Hemingway pressed the throttles forward and let Wolfer take the wheel while he slid down the ladder to help Roberto and Patchi manhandle the Bomb through the cockpit and up onto the flying bridge. Fuentes brought up the submachine guns and hung them on the railing of the flying bridge from the straps on their sheepskin-lined cradles. The bow was turned in the general direction of the submarine now, canvas was laced around the upper bridge, and the Bomb would not be visi
ble to an observer on the U-boat no matter how powerful his binoculars were. The writer and Fuentes fiddled with the explosive device, setting fuses, pulling pins, or somesuch. I had the sudden image of the Bomb’s blowing the Pilar and all of us to kingdom come by mistake.
“My God,” said Guest, studying the sub through the twelve-power binoculars again. “She is big.”
“But she’s not getting any bigger,” said Hemingway, taking the glasses and holding them on the sub for a long minute. “Wolfer,” he said, giving Guest the binoculars, “we’re not closing.

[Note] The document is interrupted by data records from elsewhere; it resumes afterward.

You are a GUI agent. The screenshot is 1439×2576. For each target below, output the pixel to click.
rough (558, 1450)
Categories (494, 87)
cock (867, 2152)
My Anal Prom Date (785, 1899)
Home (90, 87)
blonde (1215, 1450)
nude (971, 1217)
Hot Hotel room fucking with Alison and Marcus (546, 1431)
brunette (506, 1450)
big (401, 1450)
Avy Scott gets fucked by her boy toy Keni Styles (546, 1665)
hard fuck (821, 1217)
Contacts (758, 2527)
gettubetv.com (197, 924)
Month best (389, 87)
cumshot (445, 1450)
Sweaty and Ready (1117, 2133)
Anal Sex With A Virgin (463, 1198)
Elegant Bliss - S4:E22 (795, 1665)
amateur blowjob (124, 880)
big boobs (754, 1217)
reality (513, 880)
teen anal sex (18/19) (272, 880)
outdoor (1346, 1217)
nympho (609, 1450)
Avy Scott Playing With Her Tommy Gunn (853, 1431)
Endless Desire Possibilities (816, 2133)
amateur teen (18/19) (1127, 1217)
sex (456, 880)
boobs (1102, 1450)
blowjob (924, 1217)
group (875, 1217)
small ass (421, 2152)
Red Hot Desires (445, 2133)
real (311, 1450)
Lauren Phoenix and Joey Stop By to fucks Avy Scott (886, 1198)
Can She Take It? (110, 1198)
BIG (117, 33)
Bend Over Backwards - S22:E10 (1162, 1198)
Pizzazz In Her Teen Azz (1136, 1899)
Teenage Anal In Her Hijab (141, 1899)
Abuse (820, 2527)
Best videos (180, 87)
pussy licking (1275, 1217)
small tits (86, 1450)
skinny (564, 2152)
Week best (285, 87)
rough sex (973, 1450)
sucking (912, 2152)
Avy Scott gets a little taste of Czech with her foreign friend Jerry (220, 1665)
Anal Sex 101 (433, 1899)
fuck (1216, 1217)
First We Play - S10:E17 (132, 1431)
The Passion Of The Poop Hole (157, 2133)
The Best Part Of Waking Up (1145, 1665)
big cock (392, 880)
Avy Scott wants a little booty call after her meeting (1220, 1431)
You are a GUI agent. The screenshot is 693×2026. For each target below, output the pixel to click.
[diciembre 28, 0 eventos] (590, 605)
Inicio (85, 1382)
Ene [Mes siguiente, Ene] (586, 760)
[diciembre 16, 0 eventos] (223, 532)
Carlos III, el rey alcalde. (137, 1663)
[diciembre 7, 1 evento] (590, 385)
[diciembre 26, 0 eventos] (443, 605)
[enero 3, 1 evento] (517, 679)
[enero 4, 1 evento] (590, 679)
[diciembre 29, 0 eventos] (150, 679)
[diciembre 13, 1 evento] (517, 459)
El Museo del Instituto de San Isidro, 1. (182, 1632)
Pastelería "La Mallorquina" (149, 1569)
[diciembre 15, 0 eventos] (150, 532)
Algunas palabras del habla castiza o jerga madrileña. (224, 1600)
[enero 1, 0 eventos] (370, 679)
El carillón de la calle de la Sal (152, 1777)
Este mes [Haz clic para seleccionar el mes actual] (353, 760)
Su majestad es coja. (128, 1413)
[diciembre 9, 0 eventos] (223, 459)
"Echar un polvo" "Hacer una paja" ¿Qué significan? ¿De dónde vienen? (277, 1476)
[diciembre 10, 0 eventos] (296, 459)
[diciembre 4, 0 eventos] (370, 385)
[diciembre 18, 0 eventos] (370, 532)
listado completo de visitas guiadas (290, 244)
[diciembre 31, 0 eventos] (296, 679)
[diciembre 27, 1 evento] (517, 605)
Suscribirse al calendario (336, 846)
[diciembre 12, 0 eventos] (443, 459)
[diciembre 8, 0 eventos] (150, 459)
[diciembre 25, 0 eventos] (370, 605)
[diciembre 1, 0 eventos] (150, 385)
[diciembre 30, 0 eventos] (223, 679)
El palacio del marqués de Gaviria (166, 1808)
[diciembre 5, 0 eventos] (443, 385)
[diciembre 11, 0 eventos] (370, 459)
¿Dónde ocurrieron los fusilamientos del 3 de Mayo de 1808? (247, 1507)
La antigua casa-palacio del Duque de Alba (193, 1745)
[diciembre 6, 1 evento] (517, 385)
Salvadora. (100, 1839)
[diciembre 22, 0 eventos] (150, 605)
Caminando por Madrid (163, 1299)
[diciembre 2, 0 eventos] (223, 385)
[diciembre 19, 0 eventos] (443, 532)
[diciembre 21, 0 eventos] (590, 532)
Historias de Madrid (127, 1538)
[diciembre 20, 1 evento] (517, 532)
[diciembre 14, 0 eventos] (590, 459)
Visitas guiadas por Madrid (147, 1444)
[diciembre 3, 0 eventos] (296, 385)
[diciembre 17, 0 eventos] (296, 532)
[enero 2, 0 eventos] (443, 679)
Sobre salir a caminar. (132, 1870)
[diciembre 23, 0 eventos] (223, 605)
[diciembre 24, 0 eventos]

It’s heading away from us.” Hemingway’s tone was under control, but I could hear the fury under the surface. “It’s not only heading away, it’s pulling away.” He leaned over the back of the flying bridge and called down to Fuentes, who had opened the hatch cover and was fiddling in the engine compartment. “Goddammit, Gregorio, can’t we get any more speed out of her?”
The little mate held up his hands. “She is doing twelve knots, Ernesto. That is all she can do with so many people and so much gasoline aboard her.”
“Then maybe we need to throw some of the people overboard,” snarled Hemingway. He took back the glasses again. There was no pretense of normalcy aboard now. Patrick and Gregory were near the bow: Patrick on the starboard side with his ancient Lee-Enfield; his younger brother on the port walkway with the Mannlicher Schoenaauer. Both boys were wet from spray and grinning like wolves.
“Goddammit,” Hemingway said softly. “She’s headed directly away from us. Range must be about fifteen hundred yards.” Suddenly the writer laughed and turned to Ibarlucia. “Patchi, can you throw the Bomb fifteen hundred yards?”
The jai alai player showed his perfect teeth in a huge grin. “You give the word, Papa, and I’ll try.”
Hemingway clasped his friend’s shoulder. Everyone began to relax. The submarine continued drawing away from us, its course north-northwest, its white wake the only disturbance on the morning’s smooth sea.